In the entries below, lay out each line as a numbered list, from the line containing "The height and" through the end of the entries. Skip blank lines and leave out the pictures.

→ **Information provided**

----------

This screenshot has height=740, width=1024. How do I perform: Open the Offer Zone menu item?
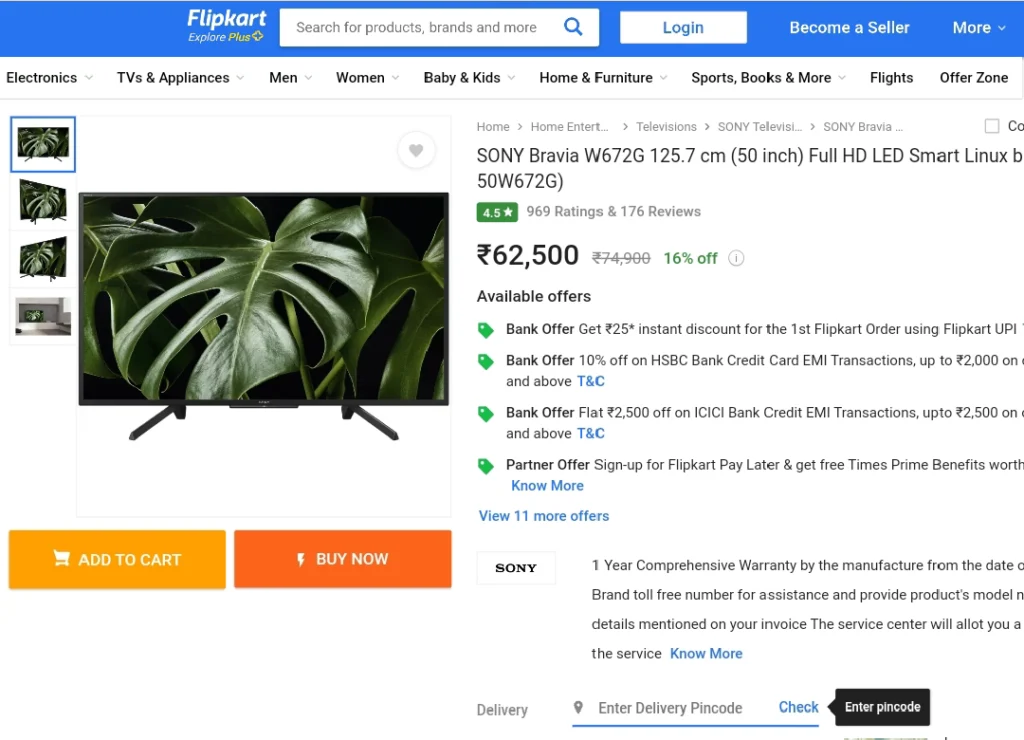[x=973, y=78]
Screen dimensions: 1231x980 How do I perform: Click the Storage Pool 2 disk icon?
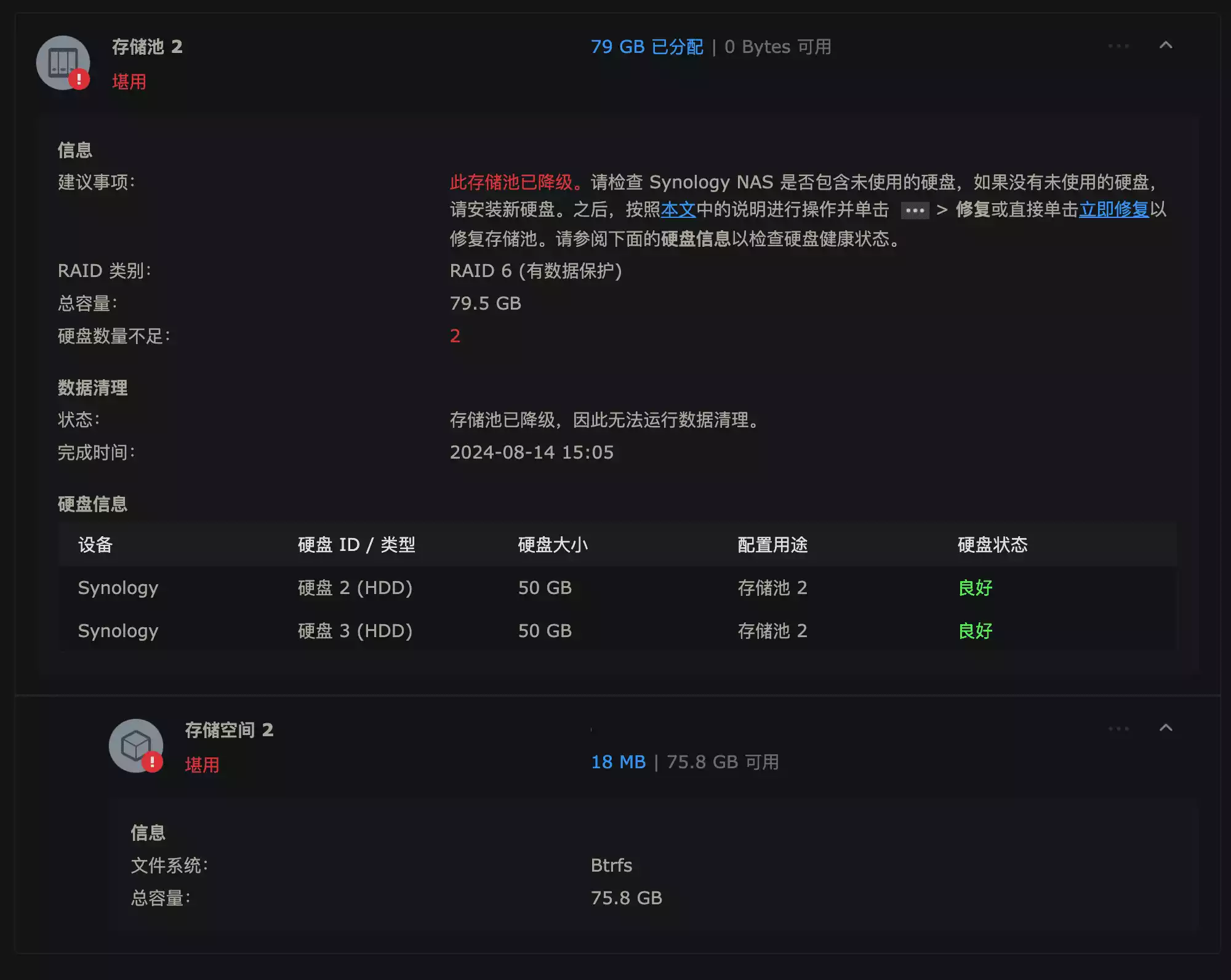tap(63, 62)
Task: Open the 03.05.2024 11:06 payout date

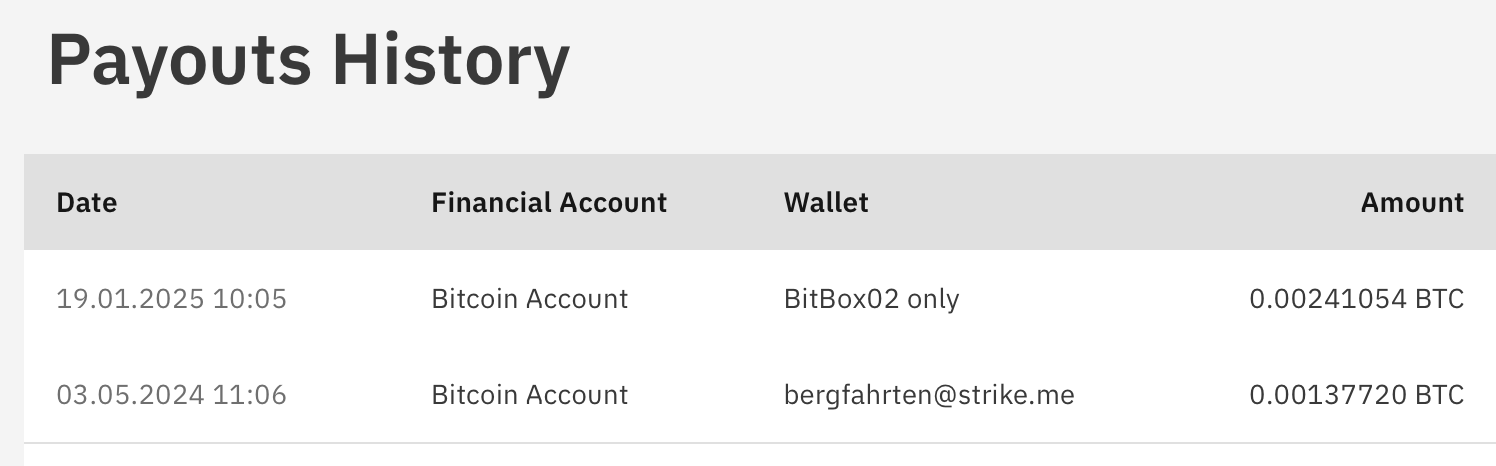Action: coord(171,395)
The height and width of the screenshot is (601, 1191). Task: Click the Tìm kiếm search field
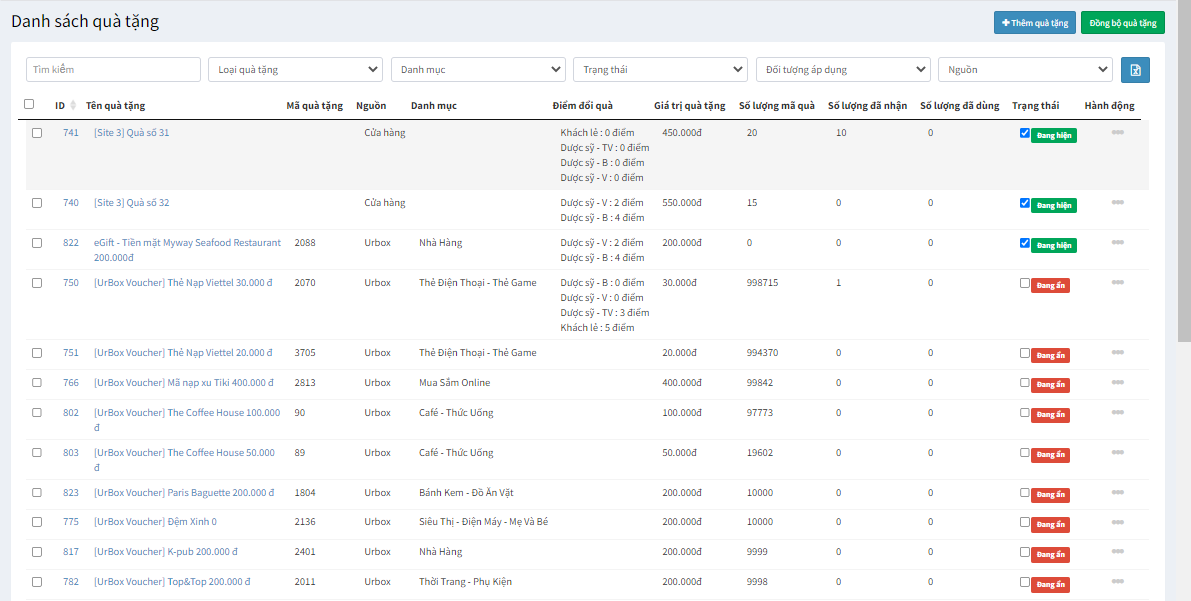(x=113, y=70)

----------

→ **The reply**
1. The height and width of the screenshot is (601, 1191). Task: Click the Tìm kiếm search field
2. (x=113, y=70)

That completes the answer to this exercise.